蕭振南眼中閃過一絲希冀,緊緊盯著葉天龍:“葉先生,難道你有辦法?”
葉天龍點了點頭:
“如果我師傅說的那藥引真的是龍陽之氣的話,我的確可以治。”
說完,他走上前一步道:
“我還是先看看你具體情況再做定奪吧。”
葉天龍說著便要上前,手腕卻被蕭建業一把攥住。
“慢著!”
蕭建業眼睛斜睨著葉天龍:
“小子,你說能治就能治?我爸這些年請過多少名醫,連京城來的國醫聖手都束手無策,就憑你?”
蕭美玲也是上前一步附和說道:
“就是,小子,哪怕你真的是張道然的徒弟,當年老爺子的病情就連他都束手無策,你區區一個晚輩繼承了他幾分衣缽,就敢說能治?”
蕭美玲冷笑連連,語氣中滿是譏諷。
葉天龍眉頭微皺,緩緩轉頭看向蕭建業和蕭美玲,眼神平靜如水,卻透著一股不容挑釁的威壓。
“你們,是在質疑我師傅的醫術?”
他語氣淡然,卻讓二人不由得後退了一步。
“你……”
蕭建業一時語塞,卻仍不甘示弱:
“你少拿張道然來壓我們!他當年都沒辦法的事,你憑什麼能做到?”
葉天龍眼神微寒,反手甩開蕭建業的鉗製。
他的指尖帶著一絲龍陽之氣,蕭建業隻覺手腕一陣灼痛,竟像是被烙鐵燙過一般,踉蹌著後退兩步。
“你……”
蕭建業大怒,但是看見手腕不知道何時出現了一道好似被燙傷的烙痕!
“我師傅當年束手無策,不是因為他不知道怎麼治,而是因為沒藥引。
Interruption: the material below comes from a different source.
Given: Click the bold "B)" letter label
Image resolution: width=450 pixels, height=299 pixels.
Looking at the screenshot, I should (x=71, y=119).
”
葉天龍緩步走到床邊,目光落在蕭振南泛青的唇上,道:
“老先生,把手伸出來吧。”
蕭振南看著如此強勢的葉天龍,眼神之中不由得閃過一抹亮光,隨後點了點頭,伸出了自己手腕。
蕭振南的手腕枯瘦如柴,皮膚鬆弛得像脫水的樹皮,暴露在外的血管泛著青黑色,一看便知病症不簡單!
葉天龍伸出兩指,輕輕搭在蕭振南的脈門之上。
指尖剛觸碰到皮膚,便覺一股刺骨的寒意順著指縫鑽來,仿佛要凍結他的血脈。
他眉頭微蹙,體內龍陽之氣悄然運轉,化作一股暖流抵禦寒意,同時凝神探查蕭振南的脈象。
“脈象沉細如絲,寒凝經脈,氣血淤堵,而且骨頭也有被腐蝕跡象……”
葉天龍低聲呢喃,神色逐漸凝重:
“難怪師傅都無法根治,這可是傳說中的‘寒髓骨毒啊’,普天之下除了龍陽之氣,還真的彆無他法……”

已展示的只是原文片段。